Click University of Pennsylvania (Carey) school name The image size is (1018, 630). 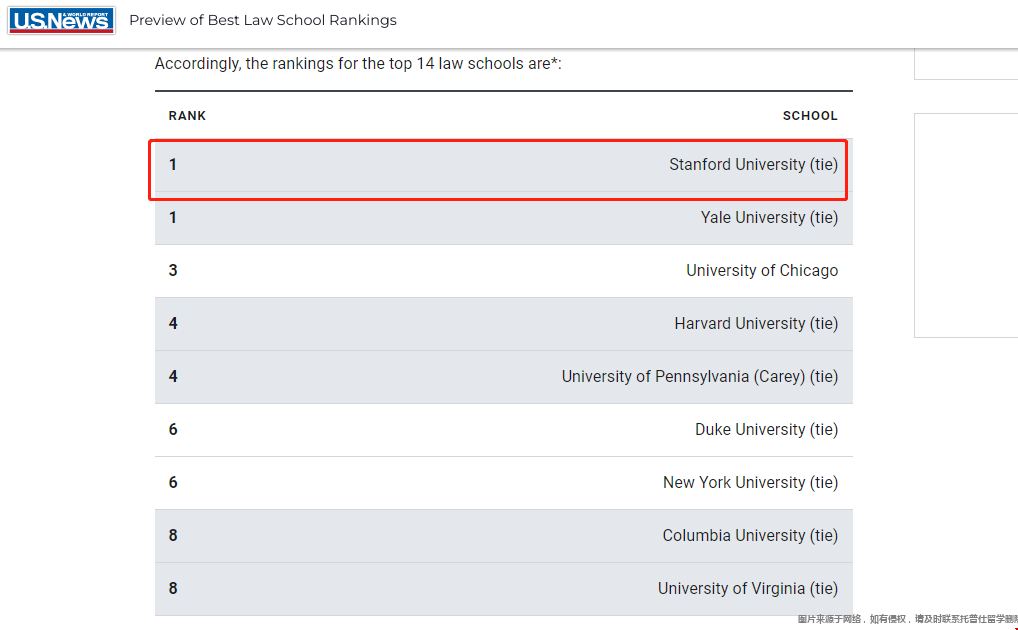[699, 377]
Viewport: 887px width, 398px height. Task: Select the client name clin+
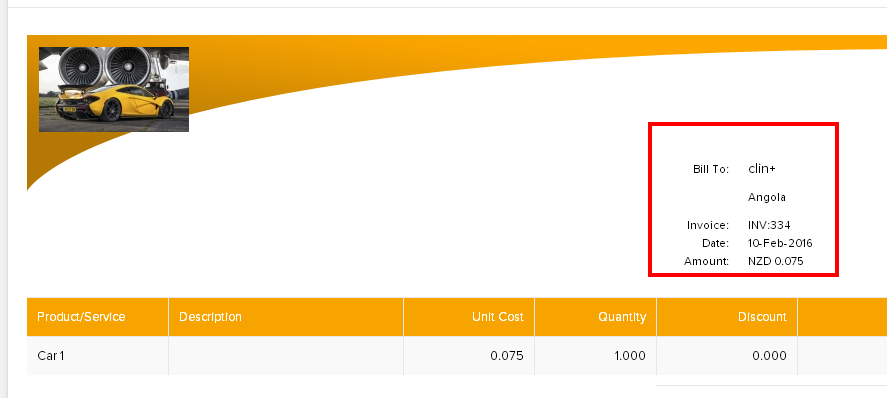click(x=761, y=168)
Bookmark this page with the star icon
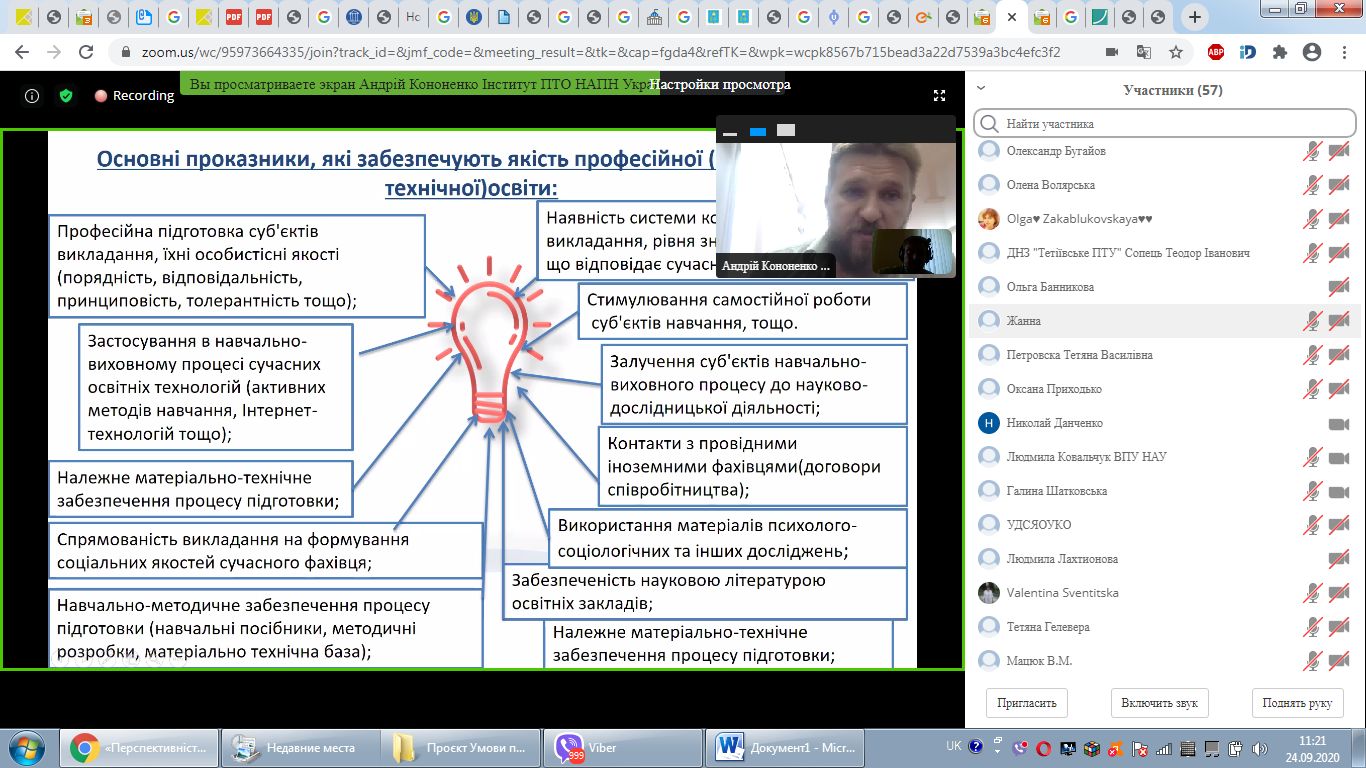 (1176, 52)
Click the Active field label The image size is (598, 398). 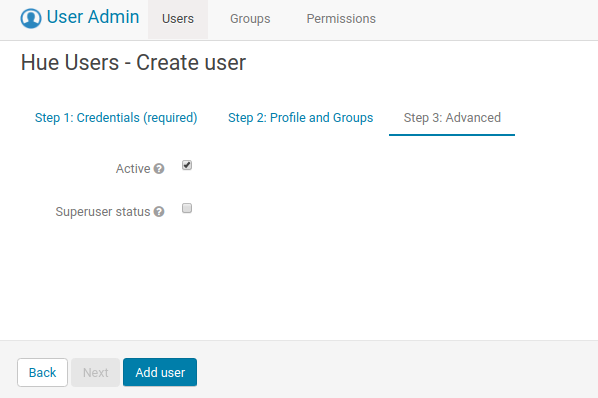click(133, 169)
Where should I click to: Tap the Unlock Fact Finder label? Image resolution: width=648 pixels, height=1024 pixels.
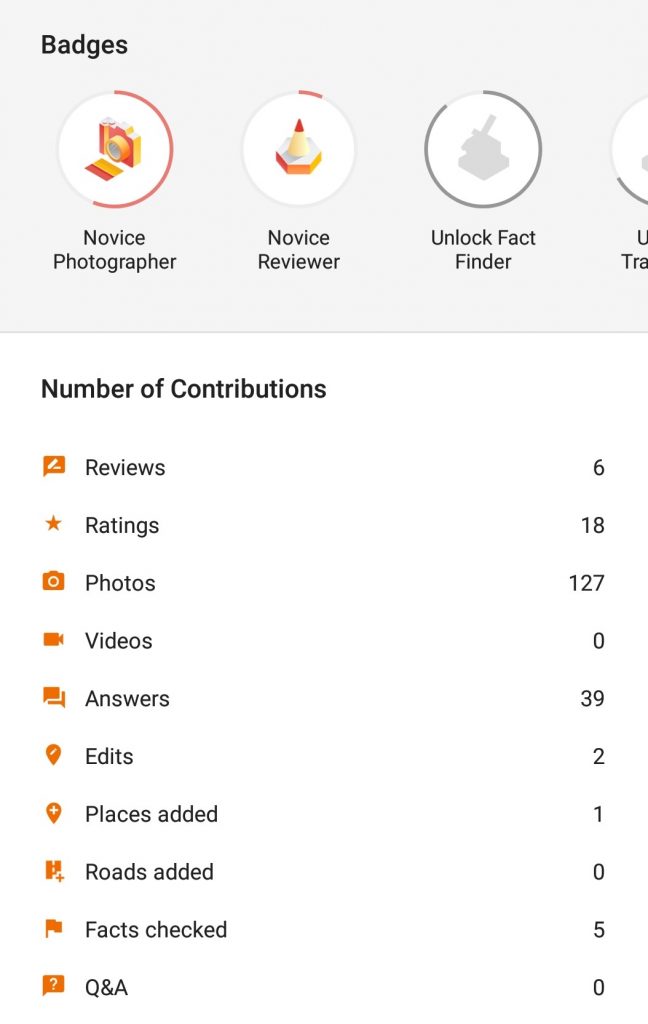pyautogui.click(x=483, y=249)
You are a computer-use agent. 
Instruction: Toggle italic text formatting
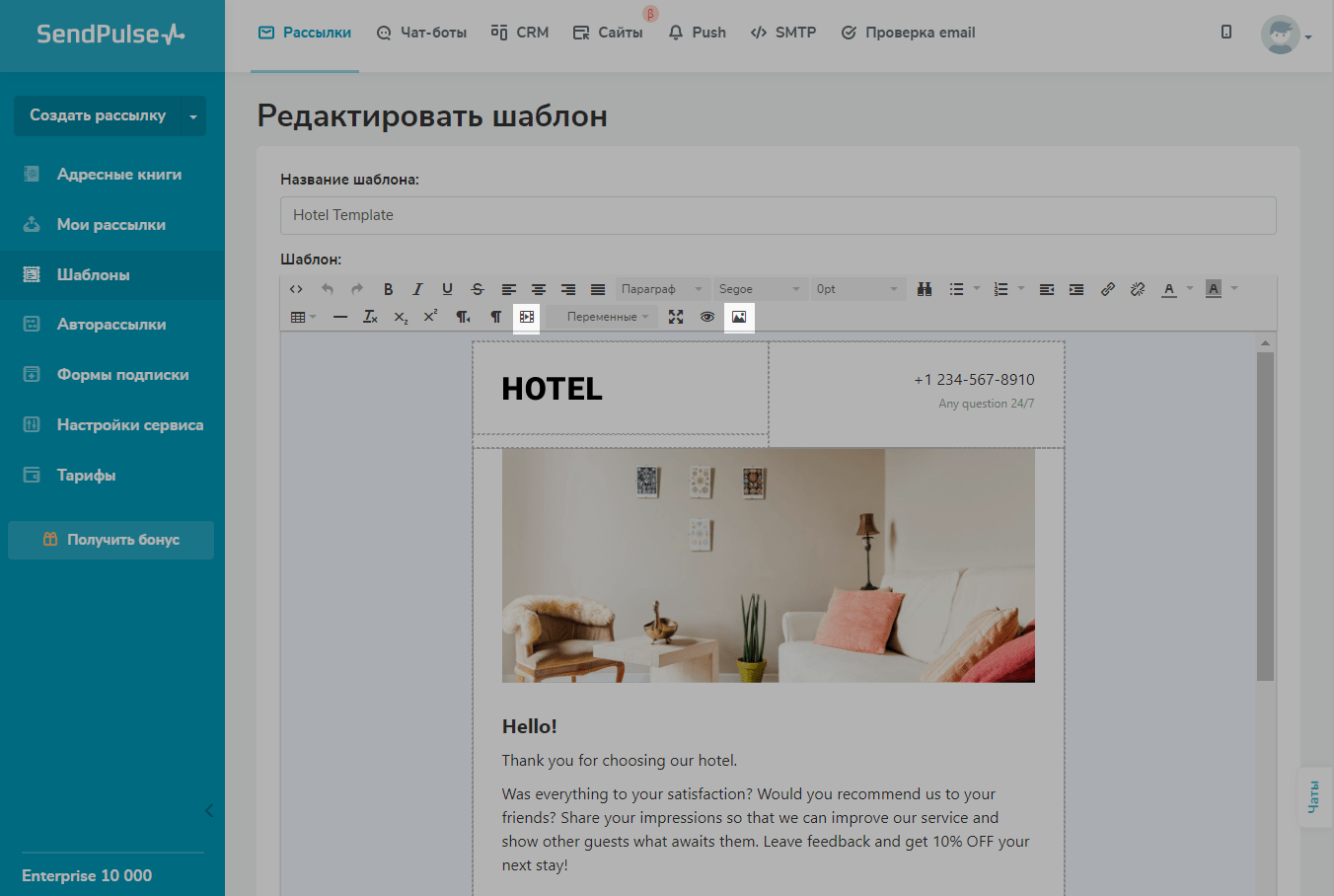click(417, 289)
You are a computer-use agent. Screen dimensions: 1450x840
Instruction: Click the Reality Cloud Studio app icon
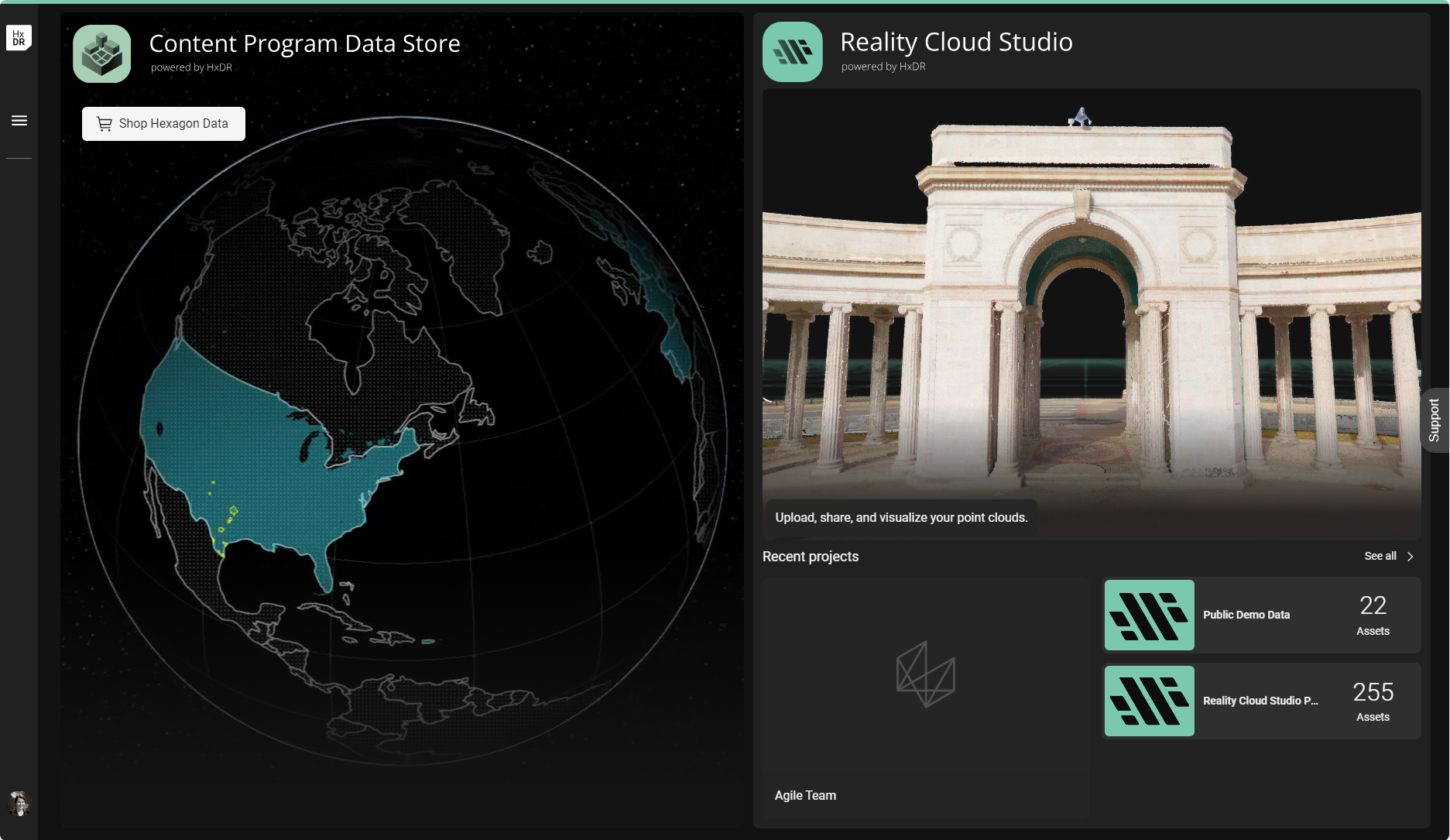coord(792,52)
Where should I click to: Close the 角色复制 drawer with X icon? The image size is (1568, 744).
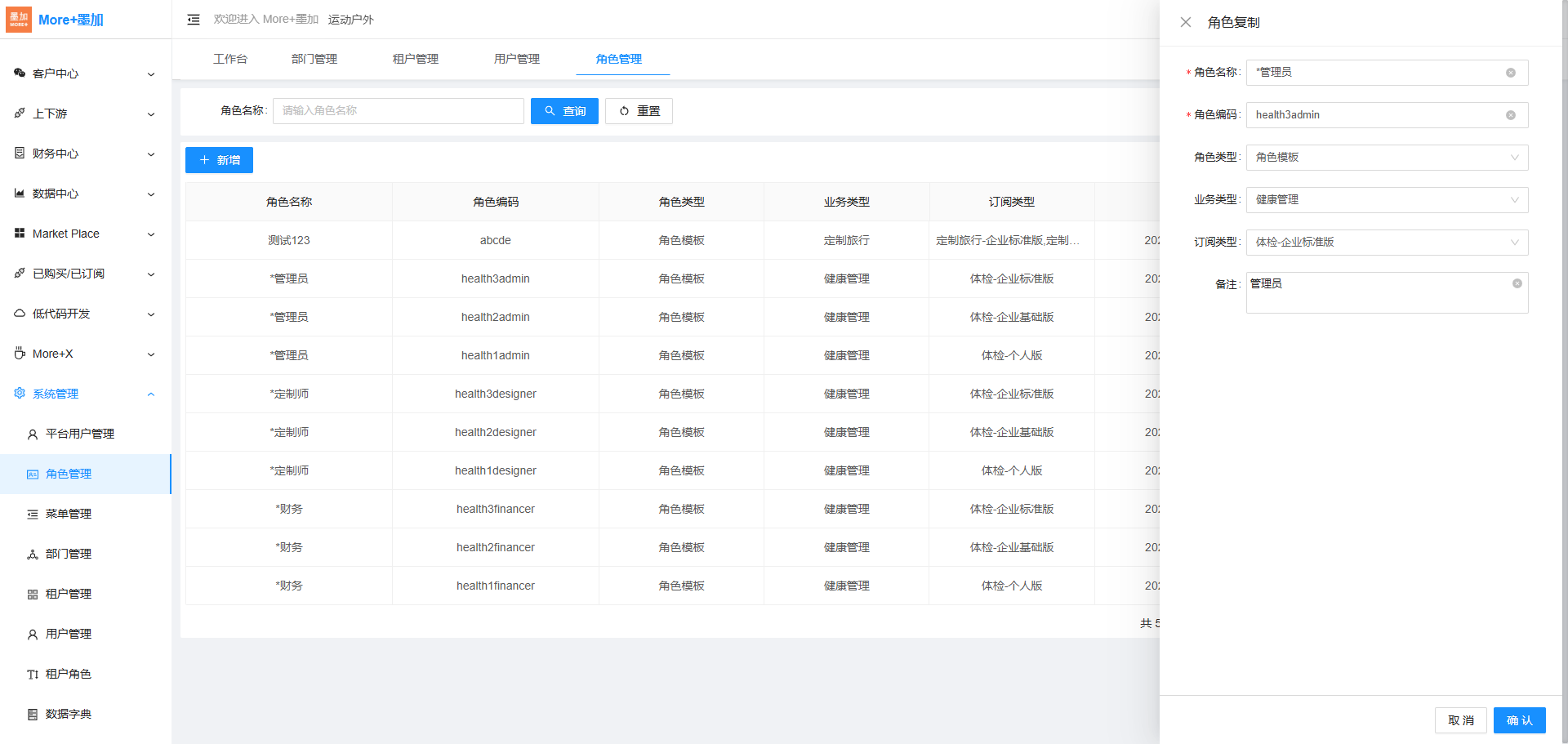pyautogui.click(x=1186, y=22)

▬▬▬▬▬▬▬▬▬▬

**EXERCISE:**
From the line that holds "Instruction: Toggle italic text formatting" to the last line of the data, return those lines exactly and nothing else; both ends count, and pictures stay out.

**OUTPUT BELOW:**
Instruction: Toggle italic text formatting
click(417, 289)
You are a computer-use agent. Screen dimensions: 1450x840
Instruction: Click the Reality Cloud Studio app icon
coord(792,52)
Where should I click to: Close the 角色复制 drawer with X icon? The image size is (1568, 744).
pyautogui.click(x=1186, y=22)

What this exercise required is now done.